It did occur to me. That was my follow-up question. How did a Texan become a snow skier?

You’ve got to go somewhere, but the contrast and the variety is great. We don’t get the cold winters, so it’s fun to be somewhere different, with different scenery and different sports. I have been skiing since college and have enjoyed it. I’ve slowed down over the years and, fortunately, no major injuries or anything. My wife and I have also come to enjoy snowshoeing, which is a little bit more stable. We have a lot of opportunities here to do that as well and see more of the backwoods on it.

This leads me to a question because, to me, it’s critical and some do it well and some don’t do it well but you’re a busy fella. You’re the CFO of a public company, which is a lot. You are also on the board of trustees for the 12th Man Foundation. How do you try your best to have all the family stuff, exercise, all those things? What advice do you have on the whole work-life balance thing?

It’s something you have to feel your way through over time, and hopefully, I have done a good job of it. I believe very strongly in giving back and doing things outside of just the business world and giving back to causes that are important. Both my wife and I are involved in schools we attended and in various charities that are important to us.

For me, Texas A&M is one of those things that’s very important. I have been fortunate to serve in the middle of a term on the board of trustees for the 12th Man Foundation, which is the athletic fundraising arm of the university. It’s also a good learning experience. I have gotten to meet a lot of great people that I wouldn’t have otherwise met. Hopefully, I bring a little bit of my expertise to help the organization deal with some of the issues present in college athletics, like NIL and the need to raise capital. Those are things I have experience with from the work side, and I can hopefully benefit the university through that experience. I enjoy that, and it’s important to make time to do these kinds of things.

I understand in Texas you love your high school and college pro football too.

We do.

It’s like a state religion up here. In Boston, we follow professional sports, but we only follow our teams, pretty much. If the Patriots-Red Sox and Celtics-Hawks are in the finals for their sport, the TV rating is great in Boston but not very good. We had a nice little rivalry between Boston and Dallas in the NBA Finals. You’ve got a great team. You’re going to be formidable for a few years to come. Maybe we’ll see you back soon.

It’s the Cowboys that we need to get back on track after a few decades.

There are rumors that if this isn’t the year, that Belichick fellow, had some pretty good success up here. He might be available. He and Jerry Jones are very friendly. They may have difficult personalities to work together with but you’d be getting the best football coach if not ever of this era.

That would be an interesting combination to watch. It would probably be a show.

Advice for Future CFOs

It would be worth it to see those two clash, for sure. Brian, I always like to conclude this with any advice you might have for the next generation of CFOs. Areas they should focus on, skills they should adopt or whatever it might be that helps the first-time CFO or even those people who are six months to two years out from being a CFO.

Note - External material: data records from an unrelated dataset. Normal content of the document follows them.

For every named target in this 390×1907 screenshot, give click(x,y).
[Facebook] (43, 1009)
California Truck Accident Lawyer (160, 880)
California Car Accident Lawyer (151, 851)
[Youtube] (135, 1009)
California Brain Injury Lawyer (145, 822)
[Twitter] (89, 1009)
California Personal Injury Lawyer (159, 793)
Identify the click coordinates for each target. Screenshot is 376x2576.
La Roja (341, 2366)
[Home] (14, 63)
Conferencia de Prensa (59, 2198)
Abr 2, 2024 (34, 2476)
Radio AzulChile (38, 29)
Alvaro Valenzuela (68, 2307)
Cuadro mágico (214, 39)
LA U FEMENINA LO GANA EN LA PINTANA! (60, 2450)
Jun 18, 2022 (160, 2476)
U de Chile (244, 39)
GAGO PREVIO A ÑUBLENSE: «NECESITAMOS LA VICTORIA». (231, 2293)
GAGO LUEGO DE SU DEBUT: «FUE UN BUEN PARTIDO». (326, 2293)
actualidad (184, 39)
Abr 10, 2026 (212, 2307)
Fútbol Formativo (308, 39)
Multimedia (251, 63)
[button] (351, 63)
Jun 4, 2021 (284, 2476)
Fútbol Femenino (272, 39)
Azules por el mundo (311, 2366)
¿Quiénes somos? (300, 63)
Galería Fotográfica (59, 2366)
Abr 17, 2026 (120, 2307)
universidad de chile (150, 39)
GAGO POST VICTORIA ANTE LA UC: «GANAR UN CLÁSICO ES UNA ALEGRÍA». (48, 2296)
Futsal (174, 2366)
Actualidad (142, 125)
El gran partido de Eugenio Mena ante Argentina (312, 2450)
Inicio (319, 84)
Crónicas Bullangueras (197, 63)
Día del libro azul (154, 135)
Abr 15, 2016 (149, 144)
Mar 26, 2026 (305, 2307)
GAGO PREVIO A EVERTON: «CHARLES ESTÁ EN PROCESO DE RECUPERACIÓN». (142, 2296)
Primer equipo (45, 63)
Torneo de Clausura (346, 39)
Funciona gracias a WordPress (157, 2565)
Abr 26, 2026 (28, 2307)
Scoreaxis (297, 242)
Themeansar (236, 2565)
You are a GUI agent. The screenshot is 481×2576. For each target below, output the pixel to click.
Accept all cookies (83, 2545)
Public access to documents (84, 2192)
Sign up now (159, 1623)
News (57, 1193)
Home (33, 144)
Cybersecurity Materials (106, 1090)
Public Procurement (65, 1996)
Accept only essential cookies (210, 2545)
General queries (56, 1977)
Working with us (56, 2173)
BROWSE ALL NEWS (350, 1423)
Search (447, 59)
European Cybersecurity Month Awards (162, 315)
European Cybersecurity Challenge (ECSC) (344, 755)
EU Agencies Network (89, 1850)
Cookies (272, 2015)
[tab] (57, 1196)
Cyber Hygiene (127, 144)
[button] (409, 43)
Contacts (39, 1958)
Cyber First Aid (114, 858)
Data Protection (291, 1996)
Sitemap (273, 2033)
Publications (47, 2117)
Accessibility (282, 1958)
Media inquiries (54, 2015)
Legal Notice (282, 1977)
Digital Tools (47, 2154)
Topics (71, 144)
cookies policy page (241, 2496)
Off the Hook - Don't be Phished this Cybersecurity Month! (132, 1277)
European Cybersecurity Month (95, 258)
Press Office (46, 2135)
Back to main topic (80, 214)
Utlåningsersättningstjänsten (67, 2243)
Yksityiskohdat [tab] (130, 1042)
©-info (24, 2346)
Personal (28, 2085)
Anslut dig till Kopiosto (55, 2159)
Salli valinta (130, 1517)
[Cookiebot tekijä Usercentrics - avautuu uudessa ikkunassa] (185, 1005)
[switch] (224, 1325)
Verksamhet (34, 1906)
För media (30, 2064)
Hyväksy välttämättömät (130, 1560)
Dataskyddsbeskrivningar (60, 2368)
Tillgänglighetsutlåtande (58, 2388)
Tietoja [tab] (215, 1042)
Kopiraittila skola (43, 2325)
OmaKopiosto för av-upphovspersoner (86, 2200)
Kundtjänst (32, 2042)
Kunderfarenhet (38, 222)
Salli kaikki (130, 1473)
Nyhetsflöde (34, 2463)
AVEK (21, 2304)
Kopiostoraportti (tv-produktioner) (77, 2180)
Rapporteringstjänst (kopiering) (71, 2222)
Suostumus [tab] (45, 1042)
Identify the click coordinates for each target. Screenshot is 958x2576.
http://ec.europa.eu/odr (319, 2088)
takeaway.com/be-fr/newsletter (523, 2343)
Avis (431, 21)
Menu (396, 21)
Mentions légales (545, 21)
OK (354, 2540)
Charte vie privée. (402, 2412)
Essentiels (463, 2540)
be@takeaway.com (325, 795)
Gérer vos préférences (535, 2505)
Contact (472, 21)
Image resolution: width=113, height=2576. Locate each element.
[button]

The biggest thing that you need to work on is building relationships. It’s so important to build those relationships. We talked about it a little bit earlier throughout the organization, not just with your team and your boss, but across the company. That’s been valuable to me in my career and something that I encourage the people who work for me to do to get to know the leaders and the workers in the business units, the operational side, software developers and professional services leaders.

Throughout the whole organization, you need to understand and get that operational focus because you have to go beyond the numbers and understand what drives the business what the challenges are that they are seeing, and ultimately how you can perhaps help them address those challenges. Without the relationships, you can’t do that, and so you have to get out of the silo. That also means physically getting out there.

That’s one of the things that concerns me there are a lot of things about hybrid work or remote work that are attractive and that people like but especially as we’ve hired a lot of people in the last few years who were fully remote and have spent very little time in an office it concerns me, both from our company’s standpoint and from a cultural standpoint, that they are not absorbing the culture and getting the feel for it. They don’t have the proverbial water cooler conversations, leaning over the cubicle and asking a question.

You’ve got to go out of your way to make sure that you are building those relationships and that you are physically getting out. Tyler is a very geographically dispersed company. We have offices all over the country, partially because we were the product of a lot of acquisitions. You have to make an effort to get out and not just be on a Teams meeting with someone, but sit down with people, get to know them, get to know what they are about, what their challenges are. Those relationships are the most important things as you try to advance through your career and have that deep understanding of your company the challenges and opportunities, and how you can help address all those.

That’s fantastic advice for young people. Even in the world of technology and its ubiquity, it comes down to people and relationships. Brian, thanks. I know you are busy, so I appreciate your time, and I’m grateful for the opportunity to get to know you a little bit as well. I’d love to leave you with the final word.

It’s been a pleasure being here, and I hope your readers find a little nugget of something that they find valuable and entertaining. I appreciate you having me.